This large leg of lamb, slow-cooked at a low temperature with salt, pepper, a bit of garlic, a few sprigs of rosemary (for remembrance, always) on a bed of small halved potatoes and covered with foil, makes for lamb that tastes of lamb. Thank you to Hannerie Visser's mom and Mariana Esterhuizen for the instructions and inspiration!
- 2½ kg leg of lamb
- 4 T olive oil
- 4 garlic cloves, halved
- 10 small sprigs rosemary
- 1.4 kg small Mediterranean potatoes halved
- sea salt and freshly ground black pepper, to taste
- 1½ cups water
1. Preheat the oven to 180°C. Brown the lamb in a pan in 2 T olive oil. Using a sharp knife, make 8 small incisions into the meat, and squash half a garlic clove and a small sprig of rosemary into each incision.

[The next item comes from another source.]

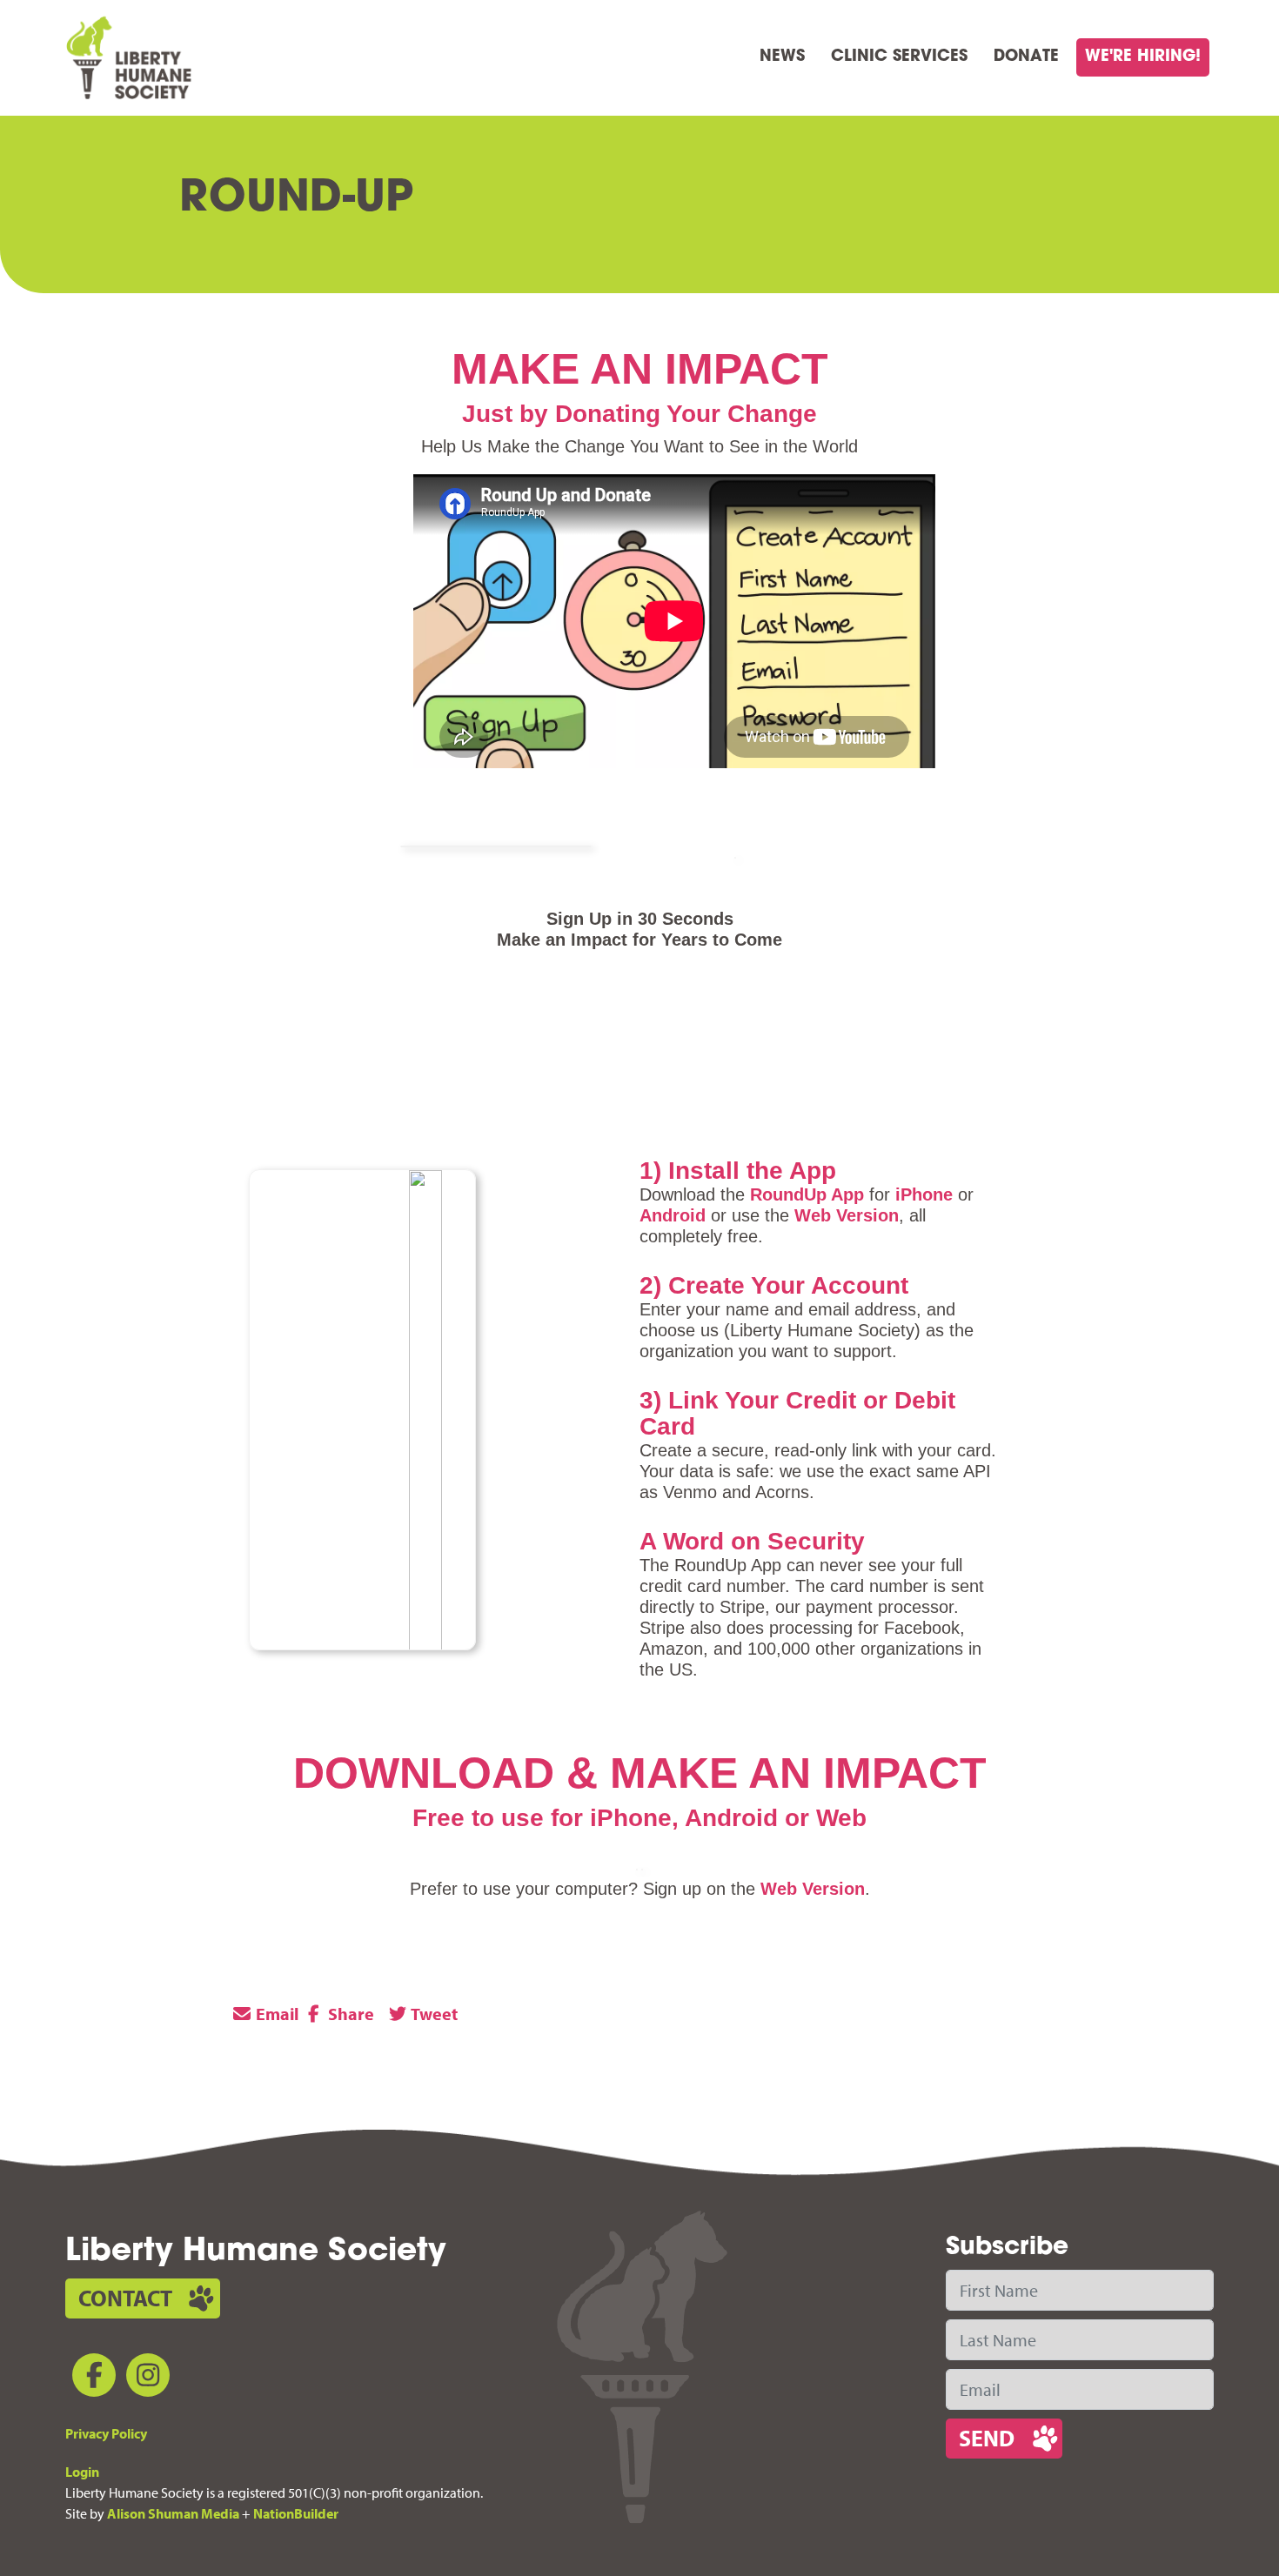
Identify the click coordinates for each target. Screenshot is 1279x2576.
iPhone (924, 1194)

2. Place the halved potatoes into a large roasting pan and top with the leg of lamb.
3. Rub with the remaining olive oil and season generously with salt and pepper. Add the remaining rosemary to the pan and pour the water (or wine if you are so inclined) over the potatoes. Cover tightly with tin foil and roast for 4 hours.
4. Reduce the temperature to 120°C and roast for a further 3 hours. Once you have taken the lamb out of the oven, let it rest for a bit before serving. The potatoes will be deliciously sticky and the bones will come out clean when gently pulled away. No carving required.